There is still no substitute for talking to people you can know, in a present time relationship, about things as deep as this. In fact this sort of approach to it makes me less willing than I would have been otherwise, to participate in a discussion of my own experience. And that is a sad thing, because the sharing of what we ACTUALLY EXPERIENCE is the fastest way to find the common ground in Truth and to exchange anything of real value.

However I will offer this for your consideration, and it is an example of trying to use the right telescopes. Call up in your mind the concepts you carry about God, obedience, submission, giving in. That is to say, use the telescope that comes to hand first. Now here is another one to try using. In the original languages, the concepts of obedience and submission, of subordination, are expressed in different terms than we understand today from these buzzwords. What we translate as these words can mean several quite different things. (And the KJV threw them around without even consistently matching up which ones to use in which circumstances.) The loveliest image is one of yieldedness, of giving way graciously as one would before a narrow open door, so that two may pass through it in turn. Picture a courtly bow (or curtsey) of manners and kindness, a gesture that might have been used in a later century of sweeping off a plumed courtier's hat, yielding one's right of first passage in free will, before someone valued highly.
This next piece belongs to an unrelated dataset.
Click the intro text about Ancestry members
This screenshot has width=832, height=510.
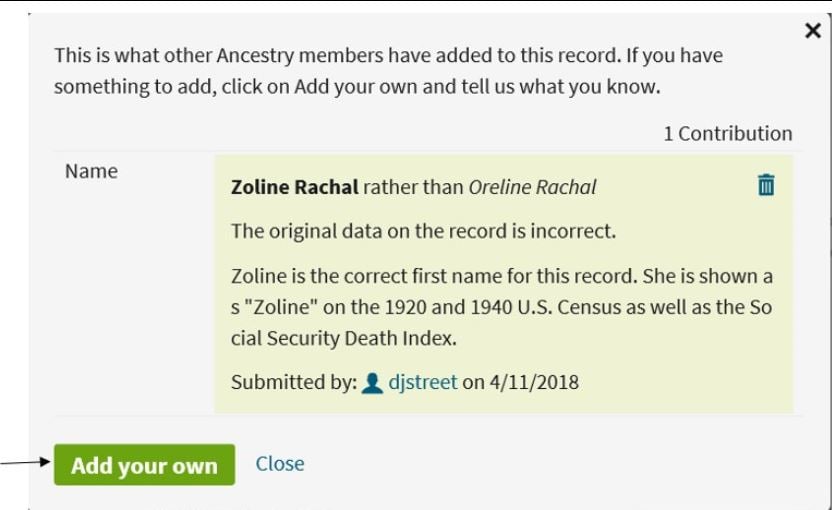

I'll tell you something else, dear friends, for friends ye be. If I had the nerve to dig up a quote from someone else's religious tradition, that I did not understand, and held it up for a discussion such as this, I would request that you bring me up very short.

If you want to understand anything about Christianity, of course the quickest way is to know Jesus in prayer; He is there to talk with anytime, and he is a lot less bristly than you or I. Or, if you prefer flesh and blood discussions, how about getting to know someone actively and positively practicing the Christian faith, in a mutually open and respectful dialog, and asking them what they actually experience? What we believe comes after what we experience. What we live is what we can really know, yes?

And, finally, how about wondering, did this French mystic experience something important that this prayer commemorates but does not describe? I am far more interested in contemplating what happened AFTER the prayer, than in what happened before it to make it a necessary and effective prayer.

And Peter, if you think about it again, do you still think toning it down was a good idea? Would any of us know what he meant better than he did?